--- BEGIN SELECTED EXTRACT ---

I live in New Zealand so I cannot help you with your choice of timber, but a mahogany transom always looks good. The wisdom on this forum is that white oak does not glue well with epoxy. Oh, yes, you will need a 5 litre pack of West System epoxy with dispensor pumps, slow hardener & glue powder. Accept no substitutes.
At a guess, your planks will take up one and a half to two sheets of ply wide by two sheets long. That's six, maybe eight sheets of 6mm marine ply. You live in the middle of nowhere according to my Atlas, so Lord knows what it will cost.
Still want to build this boat? Not trying to scare you off, just point out the size of your project. Hell, my wife & I built a 25ft cruiser/racer in a shed at her Mom's place in 18 months, while we both worked full time. Anything is possible.
Graeme.

I'd disagree on quite a bit of this. As long as he has enough work space, I don't see a 12 footer as really THAT different from say a 9 foot long boat except that when done the 12 foot boat will be an all around much more useful boat. For the plywood version, the amount of lumber that will need to be taken down in thickness is relatively modest so it should not be that hard to get that done. The count on the number of sheets of plywood also sounds a little high to me. Yes, building would be easier with a tablesaw and a thickness planer handy.

--- END SELECTED EXTRACT ---
--- BEGIN DATASET EXCERPT ---

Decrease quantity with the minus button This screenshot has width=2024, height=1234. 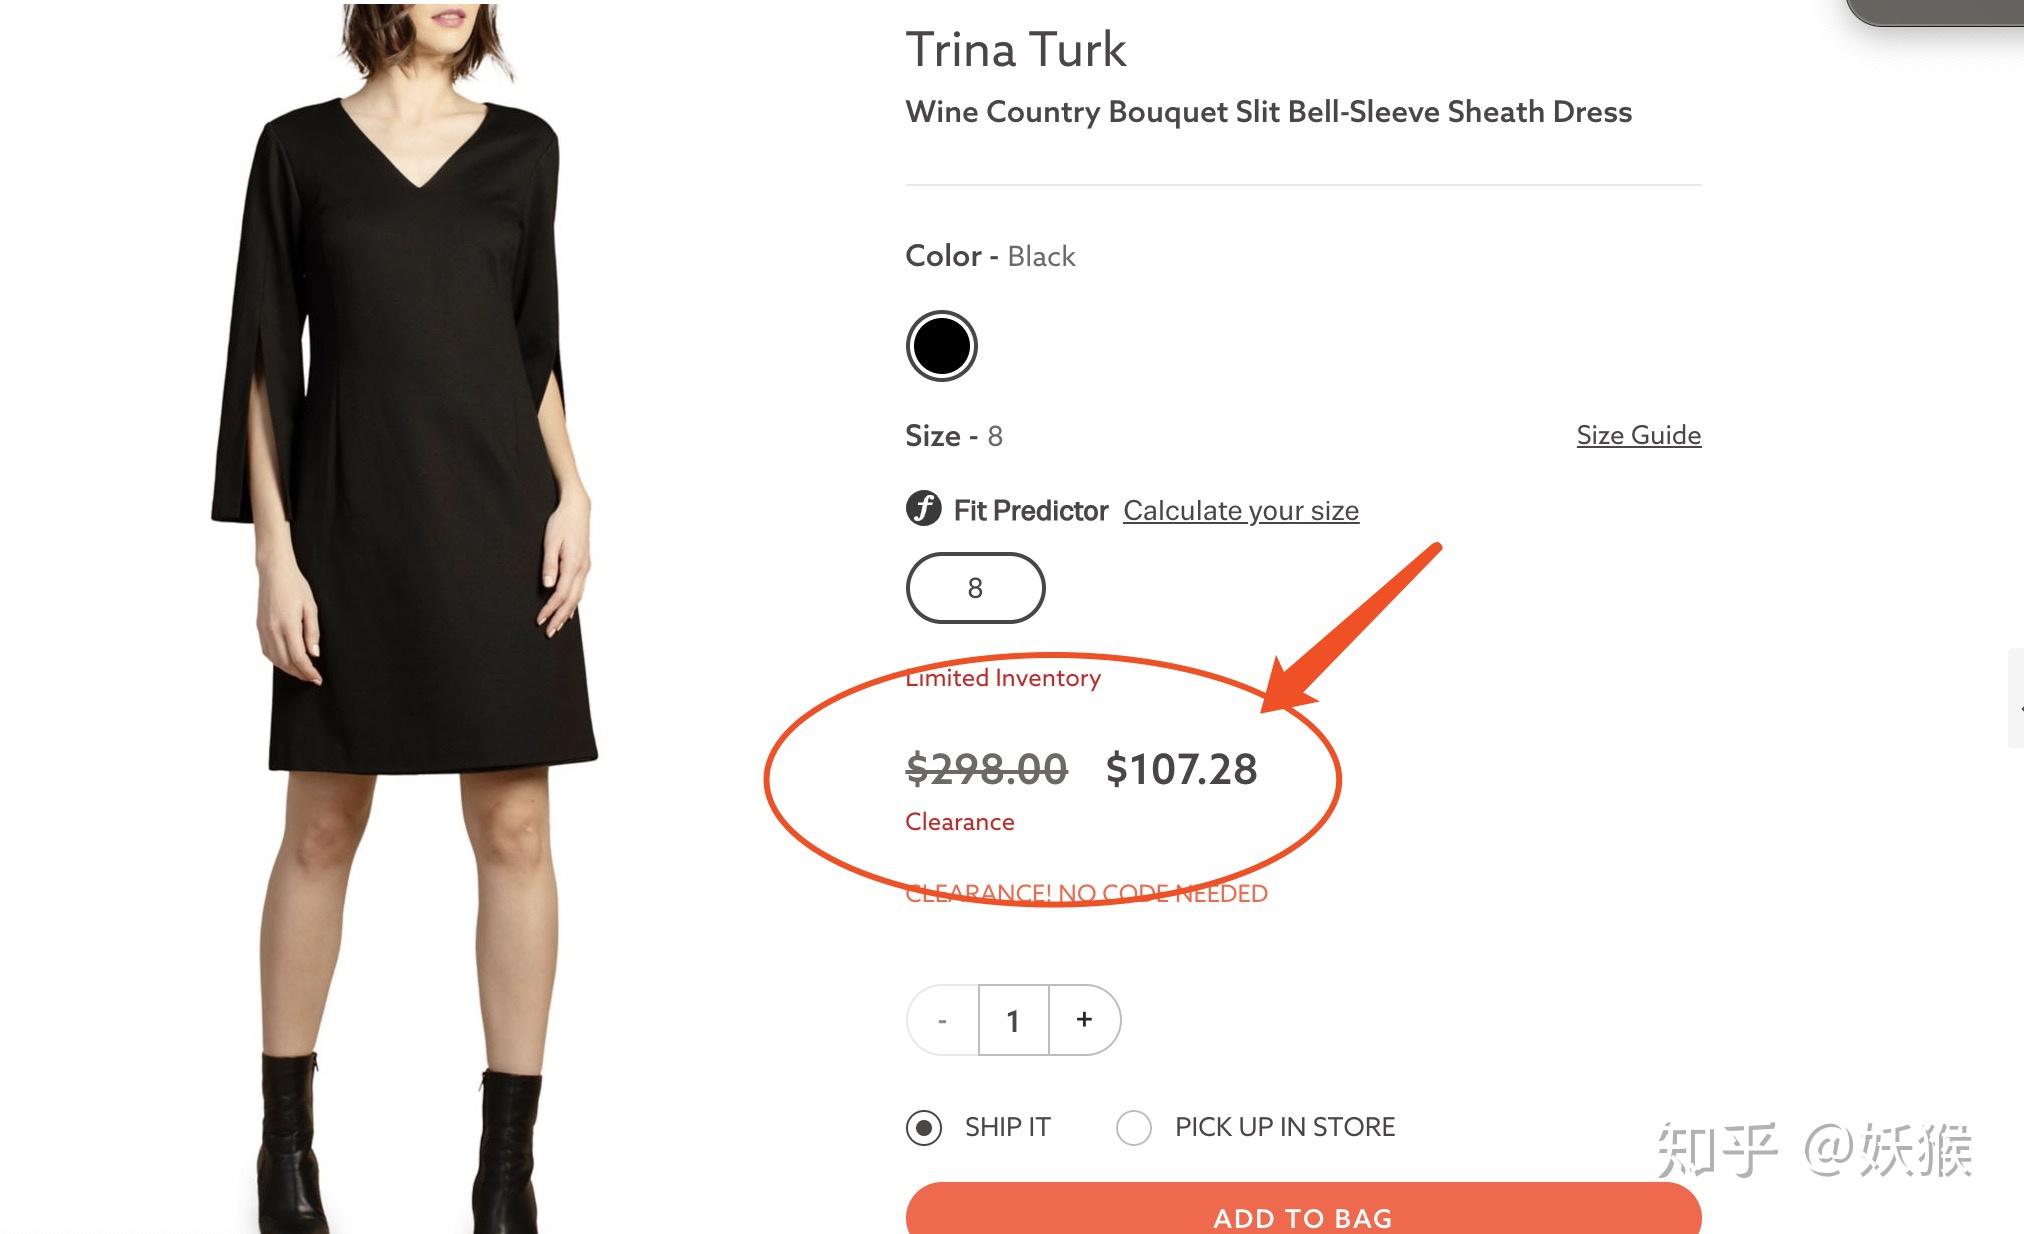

--- END DATASET EXCERPT ---

__WHAT YOU WILL DO__
**a)** Please write out the part of the boatbuilding discussion between "I live in New" and "it will cost.", inclusive.
**b)** Extend the boatbuilding discussion beyond its last sentence.

__RESULTS FOR THE EXERCISE__
**a)**
I live in New Zealand so I cannot help you with your choice of timber, but a mahogany transom always looks good. The wisdom on this forum is that white oak does not glue well with epoxy. Oh, yes, you will need a 5 litre pack of West System epoxy with dispensor pumps, slow hardener & glue powder. Accept no substitutes.
At a guess, your planks will take up one and a half to two sheets of ply wide by two sheets long. That's six, maybe eight sheets of 6mm marine ply. You live in the middle of nowhere according to my Atlas, so Lord knows what it will cost.

**b)**
I would also disagree on a lot of the specifics of the tools. I've never felt the need for two cordless drills. In the very rare cases where two drills speeds things up I use my cordless drill and a corded drill, and I've never felt like I needed to have two drills. I waited years before I got a trim router. I almost never use my angle grinder for boat work. If a 14' bench is a problem I've done fine with sawhorses and some planks to make a temporary long working surface.

There are a variety of good epoxies out there besides West System. I would certainly stick with a name brand and I do like West System myself, but that is not the only good choice when it comes to epoxy.

gazzer
09-15-2009, 07:09 PM
I was scanning the book, "Building the Herreshoff Dinghy - the Manufacturer's Method" last night for the great insight it provides on spiling and dimensioning planks. I was thinking at the time that it would be very useful for glued lapstrake as well.

Good luck

-G

bob easton
09-15-2009, 08:52 PM
Bob, here is what concerns me about the traditional construction: Steam bending oak frames, and riveting. I'm probably only afraid of those methods because they are so unfamiliar to me, but it seems like they would be very complicated. Am I mistaken? ... It seems like having my local lumberyard order me a few sheets of marine ply is the only option I have. Speaking of which, they want 80$ a sheet for marine ply. That seems crazy to me. Is that fairly standard or are they just charging exorbitant prices so I'll shut up and leave them alone?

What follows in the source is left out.